Why performance tuning matters

In high‑concurrency internet services, a 1 second delay can reduce conversion by 7 %. Tuning kernel parameters can cut response time from 800 ms to 200 ms, boosting business by 30 %.

Step 1: Build a performance‑monitoring baseline

Core metric dimensions

Before tuning, establish a complete monitoring system – the “five‑dimensional monitoring model”.

CPU dimension

# Real‑time CPU usage and load
top -p $(pgrep -d ',' your_process)
htop -p $(pgrep your_process)

# CPU details
lscpu
cat /proc/cpuinfo | grep "processor\|model name"
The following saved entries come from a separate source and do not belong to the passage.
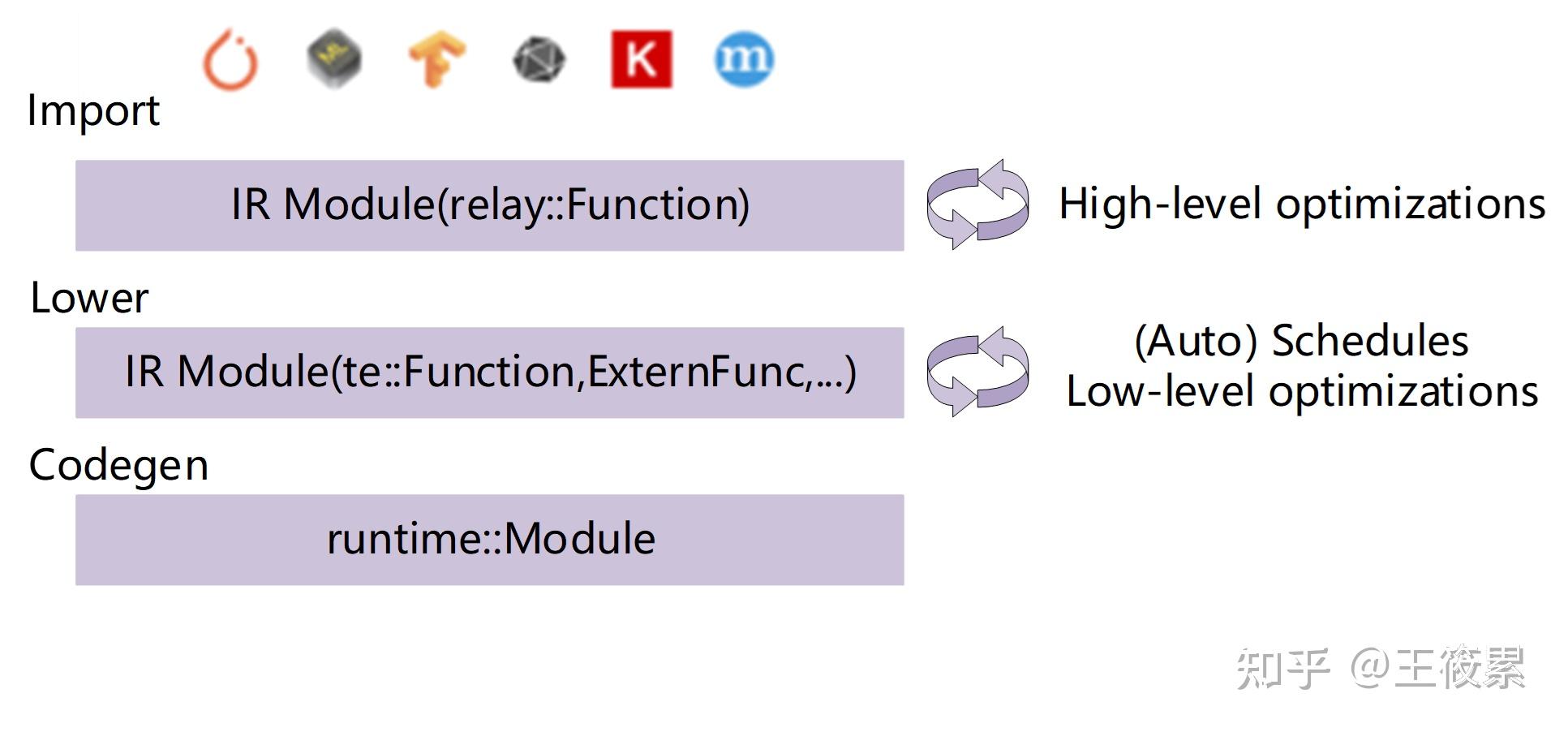
Task: Click cycle arrows beside High-level optimizations
Action: (x=977, y=205)
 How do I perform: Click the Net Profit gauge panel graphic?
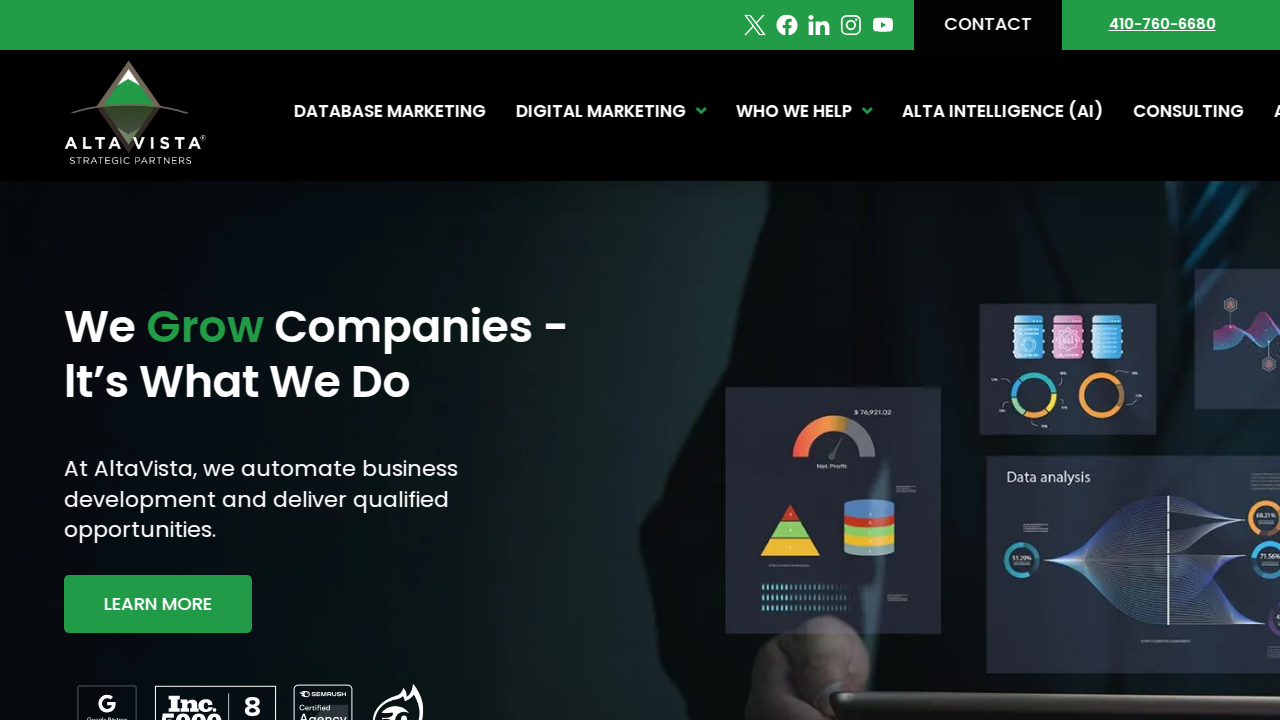(x=833, y=510)
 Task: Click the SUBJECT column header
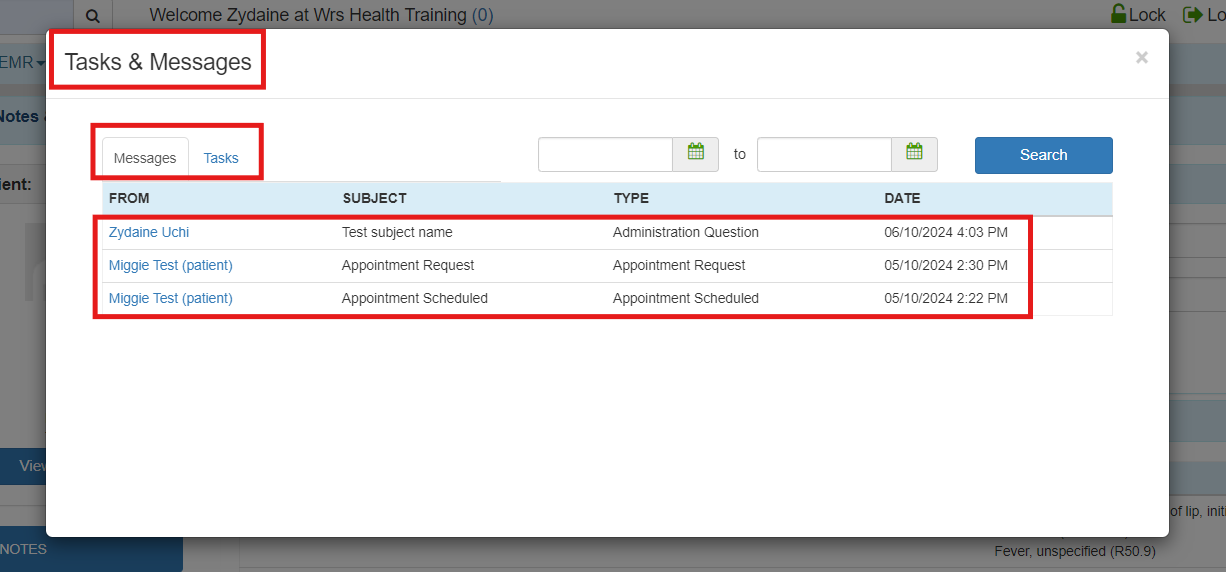click(374, 198)
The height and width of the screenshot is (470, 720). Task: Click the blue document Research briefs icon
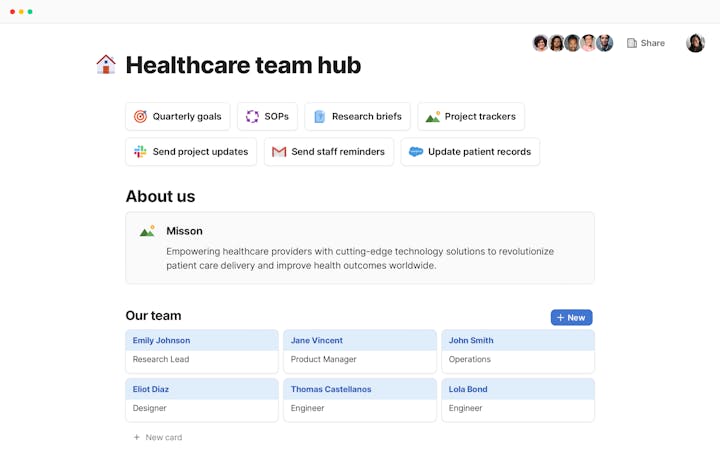click(319, 117)
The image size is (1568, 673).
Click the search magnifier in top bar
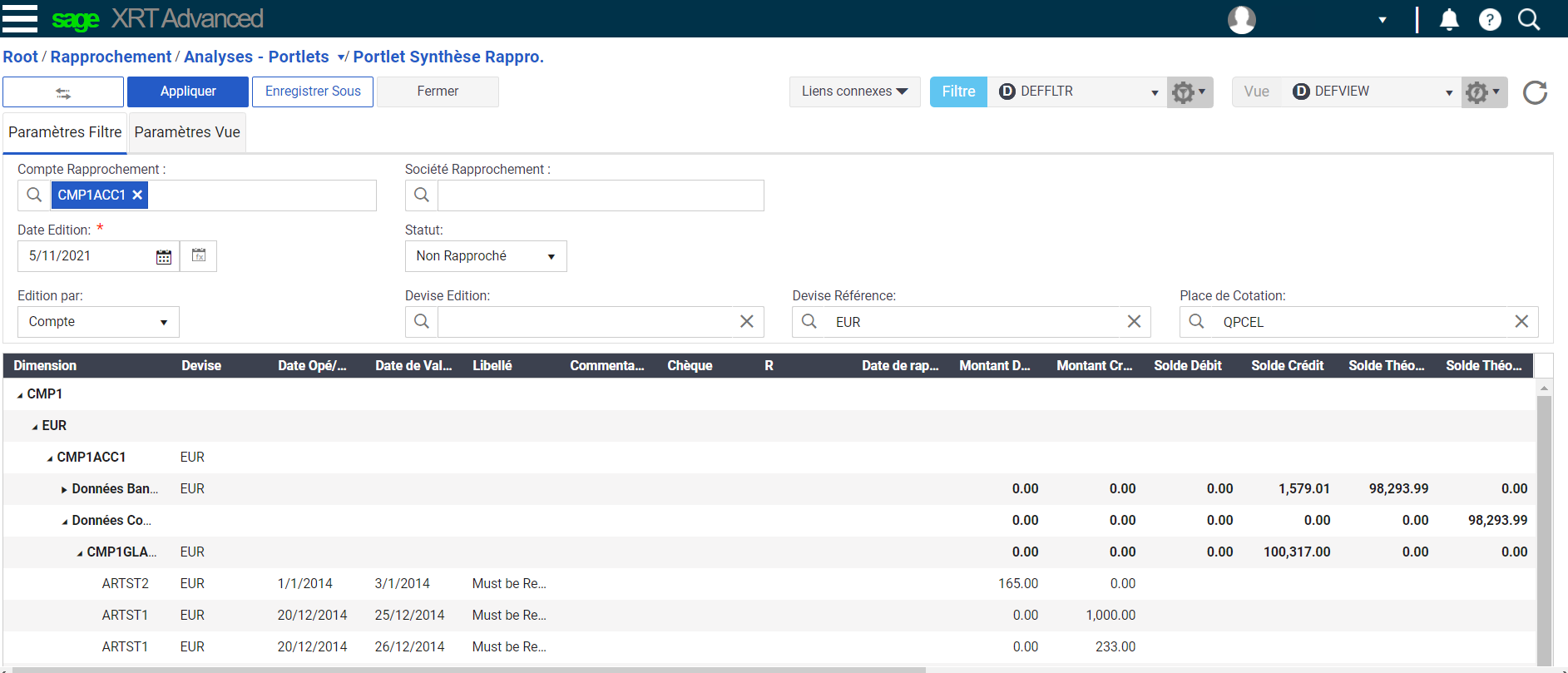click(x=1529, y=19)
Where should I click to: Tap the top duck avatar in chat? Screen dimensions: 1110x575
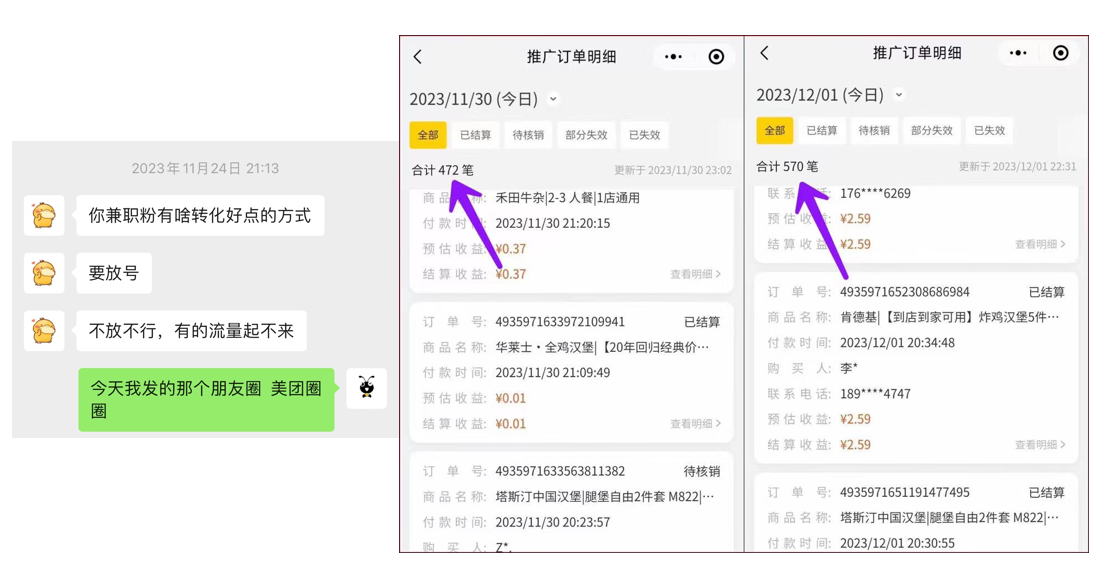44,215
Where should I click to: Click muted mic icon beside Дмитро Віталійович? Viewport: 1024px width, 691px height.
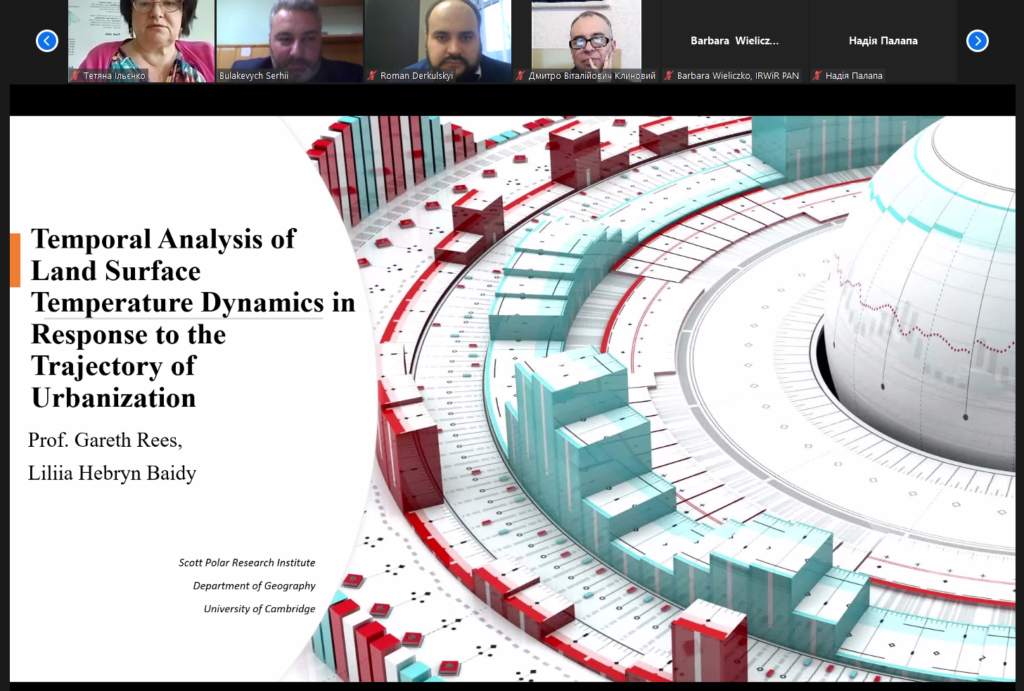tap(522, 75)
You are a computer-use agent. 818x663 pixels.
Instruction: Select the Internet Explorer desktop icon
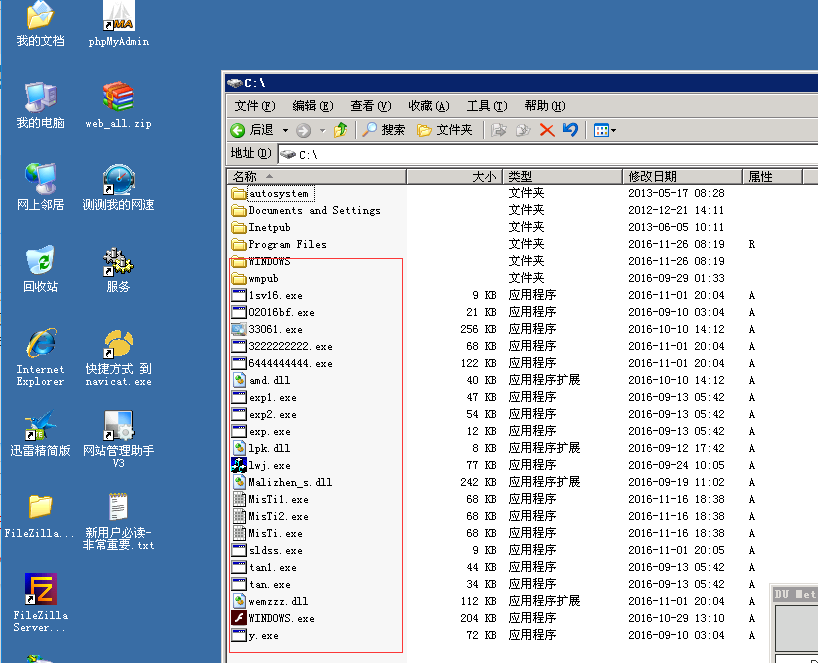(40, 346)
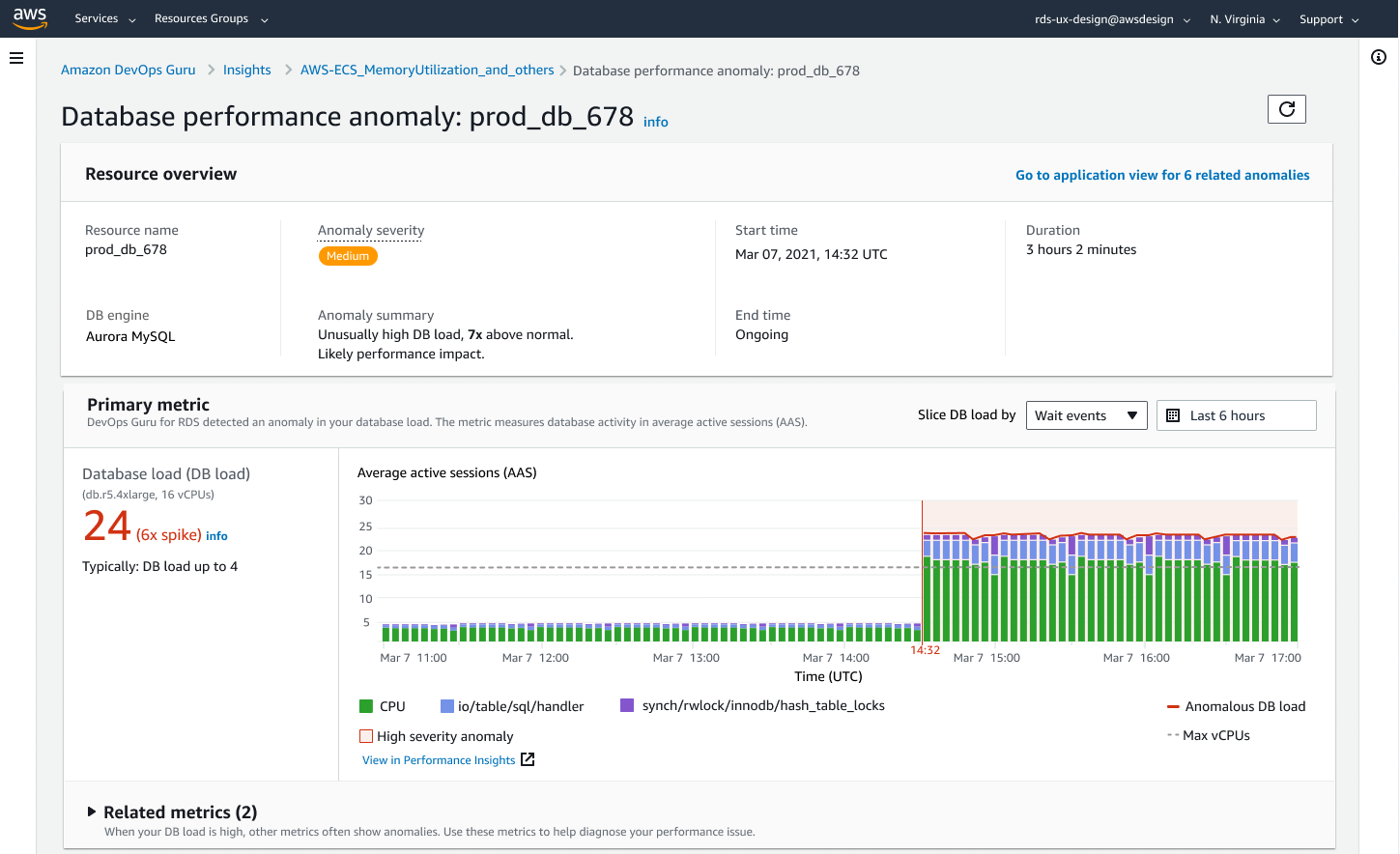Click external link icon beside Performance Insights

[528, 759]
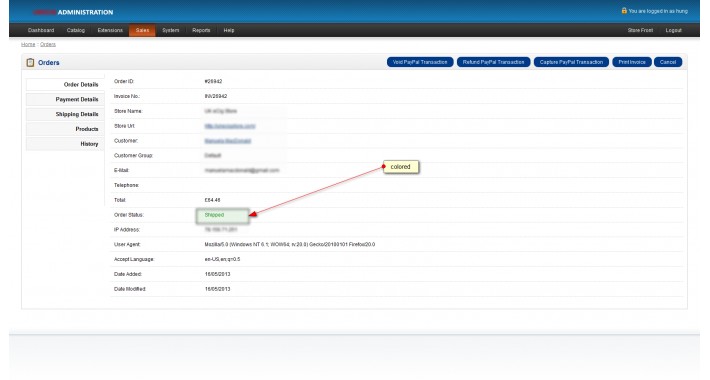Open the Catalog menu
The image size is (710, 380).
point(76,30)
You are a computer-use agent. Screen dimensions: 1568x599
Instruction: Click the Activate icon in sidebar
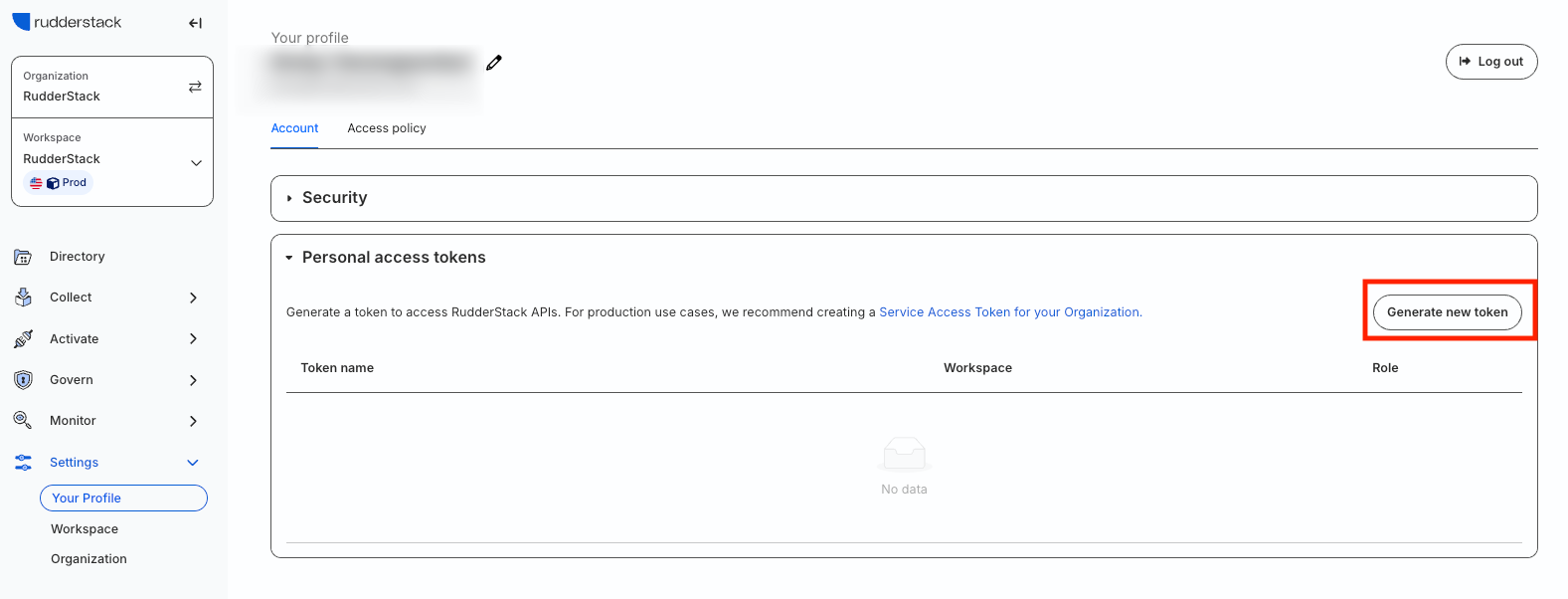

# Context‑switch monitoring
vmstat 1 5
sar -w 1 5

Memory dimension

# Memory usage details
free -h
cat /proc/meminfo
ps aux --sort=-%mem | head -10

# Detect memory leaks
valgrind --tool=memcheck --leak-check=full ./your_program

Disk I/O dimension

# Disk I/O performance
iostat -x 1 5
iotop -o
lsblk -f

# Disk space monitoring
df -h
du -sh /* | sort -hr

Network dimension

# Network traffic monitoring
iftop -i eth0
nethogs
ss -tuln

# Connection status
netstat -ant | awk '{print $6}' | sort | uniq -c

Process dimension

# Process resource consumption
ps -eo pid,ppid,cmd,%mem,%cpu --sort=-%cpu | head
pstree -p
lsof -p PID

Baseline collection script

#!/bin/bash
# performance_baseline.sh – collect system baseline
echo "=== System Performance Baseline $(date) ==="
# (script continues with CPU, memory, disk, network, and load info collection)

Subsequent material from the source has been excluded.